Good opinionabout this problem was explained by Shaykh Muhammad bin Sholih Al Uthaimin. There was a question that was once asked to him –rahimahullah-, “If someone is not he qiqah when he is a child, is he still recommended to be diaqiqahi when he grows up? What are the limitations that aqiqah is still allowed to do? "
He –rahimahullah– gave answers - among them-,
"If his parents were incapable at the time when the aqiqah was recommended, then he would not have any obligation, even though maybe after that his parents became rich. As if someone is poor at the time of zakat collection, then he is not obliged to pay zakat, even though after that his condition is quite sufficient. So if the condition of his parents is not able to do aqiqah, then the aqiqah will fail because he does not have the ability.
Meanwhile, if the parents are able to carry out aqiqah when he is born, but he delays the aqiqah until the child grows up, then at that time the child will still be diaqiqah even though he is an adult. "
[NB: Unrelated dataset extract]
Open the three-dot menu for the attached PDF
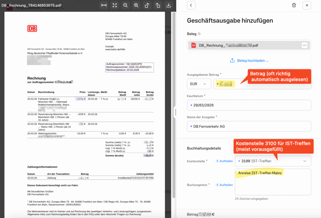321x218 pixels. (304, 45)
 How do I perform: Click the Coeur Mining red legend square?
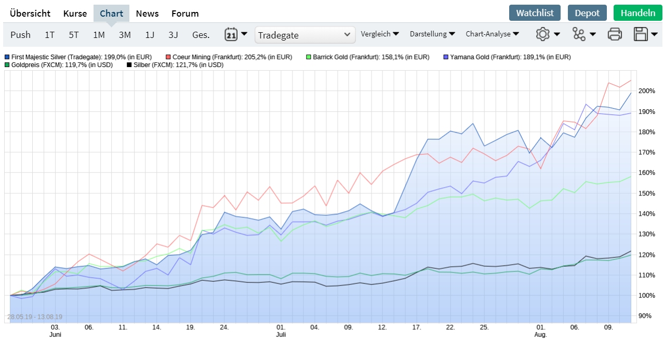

The bottom line, for this matter back to the ability of the father when the baby was born. If his father on the day of birth is a person who is unable to carry out aqiqah, then his aqiqah will fall, including when he grows up. Meanwhile, if the father is someone who is capable at that time, then even until adulthood the child is required to be diaqiqahi. As for the child to taqiqah himself as an adult, then this is an opinion that needs to be criticized. Because Imam Asy Shafi'i himself stated that the Prophet sallallaahu 'alaihi wa sallam did not taqiqah himself (when he was an adult) as mentioned in one of the books of the Shafi'iyah fiqh Kifayatul Akhyar. Allah knows best.
The discussion of aqiqah does not end here, we are still continuing several other things related to the implementation of aqiqah. May Allah make it easy.